He noted a column in the Paris Review called “Poetry Rx: Poems for Social Distancing,” where people write in with an emotion, and poets respond with poems as prescriptions.

“When things are really bad, poets always find the good thing,” Blanco said.

Read along here:

“Shaking Hands”
By Pádraig Ó Tuama

Because what’s the alternative? Because of courage. Because of loved ones lost. Because no more. Because it’s a small thing; shaking hands; it happens every day. Because I heard of one man whose hands haven’t stopped shaking since a market day in Omagh.
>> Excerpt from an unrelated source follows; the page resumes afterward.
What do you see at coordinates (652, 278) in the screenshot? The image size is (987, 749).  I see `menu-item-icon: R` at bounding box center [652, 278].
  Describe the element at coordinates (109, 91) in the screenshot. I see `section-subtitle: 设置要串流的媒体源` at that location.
Because it takes a second to say hate, but it takes longer, much longer, to be a great leader. Much, much longer.

Because shared space without human touching doesn’t amount to much. Because it’s easier to speak to your own than to hold the hand of someone whose side has been previously described, proscribed, denied. Because it is tough. Because it is tough. Because it is meant to be tough, and this is the stuff of memory, the stuff of hope, the stuff of gesture, and meaning and leading. Because it has taken so, so long. Because it has taken land and money and languages and barrels and barrels of blood.

Because lives have been lost. Because lives have been taken.

Because to be bereaved is to be troubled by grief. Because more than two troubled peoples live here. Because I know a woman whose hand hasn’t been shaken since she was a man. Because shaking a hand is only a part of the start. Because I know a woman whose touch calmed a man whose heart was breaking. Because privilege is not to be taken lightly.

Because this just might be good. Because who said that this would be easy? Because some people love what you stand for, and for some, if you can, they can. Because solidarity means a common hand. Because a hand is only a hand; so hang onto it.

So join your much discussed hands. We need this; for one small second. So touch. So lead.

“The Conditional”
By Ada Limón

Say tomorrow doesn’t come. Say the moon becomes an icy pit. Say the sweet-gum tree is petrified. Say the sun’s a foul black tire fire. Say the owl’s eyes are pinpricks. Say the raccoon’s a hot tar stain. Say the shirt’s plastic ditch-litter. Say the kitchen’s a cow’s corpse. Say we never get to see it: bright future, stuck like a bum star, never coming close, never dazzling. Say we never meet her. Never him. Say we spend our last moments staring at each other, hands knotted together, clutching the dog, watching the sky burn. Say, It doesn’t matter. Say, That would be enough. Say you’d still want this: us alive, right here, feeling lucky.

“The Peace of Wild Things”
By Wendell Berry

When despair for the world grows in me and I wake in the night at the least sound in fear of what my life and my children’s lives may be, I go and lie down where the wood drake rests in his beauty on the water, and the great heron feeds. I come into the peace of wild things who do not tax their lives with forethought of grief. I come into the presence of still water. And I feel above me the day-blind stars waiting with their light. For a time I rest in the grace of the world, and am free.